Magnification shift is a major obstacle to robust histopathology classification, because models trained on one imaging scale often generalize poorly to another. Here, we evaluated this problem on the BreaKHis dataset using a strict patient-disjoint leave-one-magnification-out protocol, comparing supervised baseline, baseline augmented with DCGAN-generated patches, and a gradient-reversal domain-general model designed to preserve discriminative information while suppressing magnification-specific variation. Across held-out magnifications, the domain-general model achieved the strongest overall discrimination and its clearest gain was observed when 200X was held out. By contrast, GAN augmentation produced inconsistent effects, improving some folds but degrading others, particularly at 400X. The domain-general model also yielded the lowest Brier score at 0.063 vs 0.089 at baseline. Sparse embedding analysis further revealed that domain-general training reduced average signature size more than three-fold (306 versus 1,074 dimensions) while preserving equivalent predictive performance (AUC: 0.967 vs 0.965; F1: 0.930 vs 0.931).
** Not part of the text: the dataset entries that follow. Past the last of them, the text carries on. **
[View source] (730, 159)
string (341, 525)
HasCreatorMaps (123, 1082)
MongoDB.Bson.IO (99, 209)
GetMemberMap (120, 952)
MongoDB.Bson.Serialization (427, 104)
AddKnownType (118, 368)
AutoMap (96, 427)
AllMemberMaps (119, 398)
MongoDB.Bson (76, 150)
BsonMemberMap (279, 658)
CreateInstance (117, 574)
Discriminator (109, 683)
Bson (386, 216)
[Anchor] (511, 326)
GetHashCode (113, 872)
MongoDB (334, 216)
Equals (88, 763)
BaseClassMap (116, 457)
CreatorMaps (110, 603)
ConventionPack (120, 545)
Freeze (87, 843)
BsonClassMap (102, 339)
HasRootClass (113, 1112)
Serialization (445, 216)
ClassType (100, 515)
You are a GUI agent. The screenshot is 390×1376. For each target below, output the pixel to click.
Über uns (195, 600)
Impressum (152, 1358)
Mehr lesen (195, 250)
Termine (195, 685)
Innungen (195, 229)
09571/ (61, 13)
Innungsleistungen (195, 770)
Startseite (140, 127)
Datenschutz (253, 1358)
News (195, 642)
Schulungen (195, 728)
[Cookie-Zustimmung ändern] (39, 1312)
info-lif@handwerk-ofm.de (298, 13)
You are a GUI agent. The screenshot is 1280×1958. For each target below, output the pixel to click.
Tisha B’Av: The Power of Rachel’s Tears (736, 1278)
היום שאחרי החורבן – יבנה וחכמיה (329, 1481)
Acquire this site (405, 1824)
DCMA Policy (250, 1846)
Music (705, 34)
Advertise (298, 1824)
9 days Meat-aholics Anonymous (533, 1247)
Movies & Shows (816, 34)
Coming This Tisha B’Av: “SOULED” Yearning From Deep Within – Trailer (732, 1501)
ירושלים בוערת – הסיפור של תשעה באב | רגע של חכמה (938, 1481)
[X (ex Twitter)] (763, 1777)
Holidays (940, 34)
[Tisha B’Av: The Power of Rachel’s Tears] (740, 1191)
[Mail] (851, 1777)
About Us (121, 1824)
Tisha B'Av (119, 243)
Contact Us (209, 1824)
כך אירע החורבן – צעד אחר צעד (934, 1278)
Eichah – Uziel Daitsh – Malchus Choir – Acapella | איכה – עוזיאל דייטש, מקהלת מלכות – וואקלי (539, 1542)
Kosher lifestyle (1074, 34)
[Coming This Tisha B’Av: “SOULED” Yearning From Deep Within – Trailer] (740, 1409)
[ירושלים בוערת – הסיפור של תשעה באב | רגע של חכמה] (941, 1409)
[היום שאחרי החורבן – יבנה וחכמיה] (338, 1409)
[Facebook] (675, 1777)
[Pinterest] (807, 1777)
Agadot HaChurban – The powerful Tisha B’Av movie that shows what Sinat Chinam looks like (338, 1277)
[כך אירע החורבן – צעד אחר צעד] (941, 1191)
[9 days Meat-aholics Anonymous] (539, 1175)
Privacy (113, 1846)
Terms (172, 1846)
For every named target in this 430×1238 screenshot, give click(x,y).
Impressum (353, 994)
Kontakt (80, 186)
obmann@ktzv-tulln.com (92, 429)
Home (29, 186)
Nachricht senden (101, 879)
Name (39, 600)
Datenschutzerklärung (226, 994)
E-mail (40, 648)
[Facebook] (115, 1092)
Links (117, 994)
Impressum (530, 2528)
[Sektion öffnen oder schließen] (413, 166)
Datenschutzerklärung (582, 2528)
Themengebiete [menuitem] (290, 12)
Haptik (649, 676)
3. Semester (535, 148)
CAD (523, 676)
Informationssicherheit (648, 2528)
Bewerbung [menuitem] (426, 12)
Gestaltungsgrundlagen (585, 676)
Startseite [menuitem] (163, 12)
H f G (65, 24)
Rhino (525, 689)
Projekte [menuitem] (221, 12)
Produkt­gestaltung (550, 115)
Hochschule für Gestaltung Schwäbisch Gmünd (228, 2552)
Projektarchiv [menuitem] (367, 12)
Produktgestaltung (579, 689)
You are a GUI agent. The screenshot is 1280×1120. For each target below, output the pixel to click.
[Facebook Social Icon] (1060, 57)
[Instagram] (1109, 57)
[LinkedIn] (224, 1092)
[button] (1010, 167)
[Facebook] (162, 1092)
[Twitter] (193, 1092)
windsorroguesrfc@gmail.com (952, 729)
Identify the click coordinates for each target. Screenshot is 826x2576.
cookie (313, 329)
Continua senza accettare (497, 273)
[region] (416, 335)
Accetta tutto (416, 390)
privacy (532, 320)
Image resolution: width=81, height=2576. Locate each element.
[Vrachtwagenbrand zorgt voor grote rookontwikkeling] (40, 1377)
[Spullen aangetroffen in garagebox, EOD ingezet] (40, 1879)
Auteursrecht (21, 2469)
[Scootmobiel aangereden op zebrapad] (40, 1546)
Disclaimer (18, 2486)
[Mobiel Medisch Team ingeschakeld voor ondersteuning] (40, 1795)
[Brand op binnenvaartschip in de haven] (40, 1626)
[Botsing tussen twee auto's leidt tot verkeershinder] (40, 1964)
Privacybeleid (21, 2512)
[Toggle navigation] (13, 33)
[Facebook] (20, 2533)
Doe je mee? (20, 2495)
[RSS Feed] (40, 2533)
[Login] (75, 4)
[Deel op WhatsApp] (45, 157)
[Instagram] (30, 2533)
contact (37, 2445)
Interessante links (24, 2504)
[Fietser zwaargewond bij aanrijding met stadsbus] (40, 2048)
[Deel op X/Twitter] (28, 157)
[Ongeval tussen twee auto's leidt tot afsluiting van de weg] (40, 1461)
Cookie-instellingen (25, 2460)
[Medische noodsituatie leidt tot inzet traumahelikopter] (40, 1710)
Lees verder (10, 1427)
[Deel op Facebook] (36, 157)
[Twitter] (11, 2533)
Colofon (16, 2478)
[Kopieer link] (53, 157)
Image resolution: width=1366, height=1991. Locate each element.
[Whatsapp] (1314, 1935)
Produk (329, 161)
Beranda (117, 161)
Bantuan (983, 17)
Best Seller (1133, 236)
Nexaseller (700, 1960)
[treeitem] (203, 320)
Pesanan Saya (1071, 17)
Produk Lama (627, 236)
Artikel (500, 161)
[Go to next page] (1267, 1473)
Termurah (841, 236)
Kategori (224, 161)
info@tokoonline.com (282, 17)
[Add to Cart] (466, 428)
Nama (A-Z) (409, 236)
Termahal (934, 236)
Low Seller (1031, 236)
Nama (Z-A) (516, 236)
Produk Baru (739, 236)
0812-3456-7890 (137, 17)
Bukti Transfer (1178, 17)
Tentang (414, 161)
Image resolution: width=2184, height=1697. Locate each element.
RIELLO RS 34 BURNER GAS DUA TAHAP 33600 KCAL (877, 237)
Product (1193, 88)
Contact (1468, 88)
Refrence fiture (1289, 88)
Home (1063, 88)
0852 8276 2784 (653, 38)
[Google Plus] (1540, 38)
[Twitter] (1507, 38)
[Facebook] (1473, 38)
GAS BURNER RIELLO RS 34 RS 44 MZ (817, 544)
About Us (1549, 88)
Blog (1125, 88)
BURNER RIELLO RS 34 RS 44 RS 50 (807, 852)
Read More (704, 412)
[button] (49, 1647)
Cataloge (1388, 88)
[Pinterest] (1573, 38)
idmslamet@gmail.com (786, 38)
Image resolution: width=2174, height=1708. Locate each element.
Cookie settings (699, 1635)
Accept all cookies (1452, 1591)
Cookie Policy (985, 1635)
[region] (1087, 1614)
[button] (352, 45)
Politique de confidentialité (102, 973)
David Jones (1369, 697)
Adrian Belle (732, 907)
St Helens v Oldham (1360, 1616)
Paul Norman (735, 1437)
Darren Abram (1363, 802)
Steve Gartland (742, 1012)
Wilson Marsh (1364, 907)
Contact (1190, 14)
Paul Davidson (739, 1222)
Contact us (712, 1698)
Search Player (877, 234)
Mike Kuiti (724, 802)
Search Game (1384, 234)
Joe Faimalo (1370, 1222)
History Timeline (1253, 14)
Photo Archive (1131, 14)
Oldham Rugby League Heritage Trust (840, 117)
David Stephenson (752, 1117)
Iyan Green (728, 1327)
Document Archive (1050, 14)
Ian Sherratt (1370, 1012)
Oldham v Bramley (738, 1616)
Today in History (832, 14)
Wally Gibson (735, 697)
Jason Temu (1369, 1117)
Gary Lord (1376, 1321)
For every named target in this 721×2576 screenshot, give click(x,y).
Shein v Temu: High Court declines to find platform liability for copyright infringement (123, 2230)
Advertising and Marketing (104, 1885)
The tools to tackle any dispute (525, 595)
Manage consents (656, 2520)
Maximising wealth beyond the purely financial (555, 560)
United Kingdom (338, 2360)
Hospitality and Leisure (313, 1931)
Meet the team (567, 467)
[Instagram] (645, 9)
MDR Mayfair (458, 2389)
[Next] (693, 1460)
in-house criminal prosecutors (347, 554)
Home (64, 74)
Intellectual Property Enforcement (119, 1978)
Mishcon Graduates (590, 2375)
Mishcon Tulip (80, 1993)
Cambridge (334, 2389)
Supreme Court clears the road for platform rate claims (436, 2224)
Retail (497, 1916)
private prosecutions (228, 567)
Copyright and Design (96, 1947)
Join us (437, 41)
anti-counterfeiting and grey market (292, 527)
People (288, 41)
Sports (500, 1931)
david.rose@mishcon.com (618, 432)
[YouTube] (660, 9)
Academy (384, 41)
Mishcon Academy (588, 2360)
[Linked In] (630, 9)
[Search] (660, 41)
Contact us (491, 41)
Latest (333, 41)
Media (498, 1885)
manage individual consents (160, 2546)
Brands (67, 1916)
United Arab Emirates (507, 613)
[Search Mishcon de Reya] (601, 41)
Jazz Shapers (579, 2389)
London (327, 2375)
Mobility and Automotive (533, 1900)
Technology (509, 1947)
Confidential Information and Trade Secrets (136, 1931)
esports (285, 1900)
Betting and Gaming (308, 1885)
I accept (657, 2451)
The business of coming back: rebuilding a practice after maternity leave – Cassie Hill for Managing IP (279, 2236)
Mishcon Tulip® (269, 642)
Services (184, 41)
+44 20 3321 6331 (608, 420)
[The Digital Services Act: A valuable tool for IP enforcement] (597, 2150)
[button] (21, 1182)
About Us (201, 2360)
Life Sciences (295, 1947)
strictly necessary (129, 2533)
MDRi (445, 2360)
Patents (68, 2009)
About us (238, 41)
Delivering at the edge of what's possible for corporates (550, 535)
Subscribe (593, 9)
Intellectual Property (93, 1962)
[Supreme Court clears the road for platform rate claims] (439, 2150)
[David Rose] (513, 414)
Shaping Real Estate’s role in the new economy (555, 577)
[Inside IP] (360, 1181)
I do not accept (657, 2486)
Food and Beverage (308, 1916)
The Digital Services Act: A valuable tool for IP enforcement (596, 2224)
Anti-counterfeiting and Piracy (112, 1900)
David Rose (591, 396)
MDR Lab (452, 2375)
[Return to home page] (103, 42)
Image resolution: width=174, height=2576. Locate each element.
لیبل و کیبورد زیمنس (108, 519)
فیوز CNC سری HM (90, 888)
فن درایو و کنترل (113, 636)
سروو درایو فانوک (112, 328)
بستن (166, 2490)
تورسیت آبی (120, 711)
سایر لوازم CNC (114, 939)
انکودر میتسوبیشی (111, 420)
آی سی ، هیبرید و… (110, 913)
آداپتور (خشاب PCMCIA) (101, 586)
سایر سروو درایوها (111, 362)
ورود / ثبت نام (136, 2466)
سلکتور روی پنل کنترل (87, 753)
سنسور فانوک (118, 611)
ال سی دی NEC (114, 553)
It also increased cross-fold signature reproducibility from near-zero Jaccard overlap in the baseline to 0.99 between the 100X and 200X folds. These findings show that calibrated, compact, and transferable representations can be learned without added architectural complexity, with clear implications for the reliable deployment of computational pathology models across heterogeneous acquisition settings.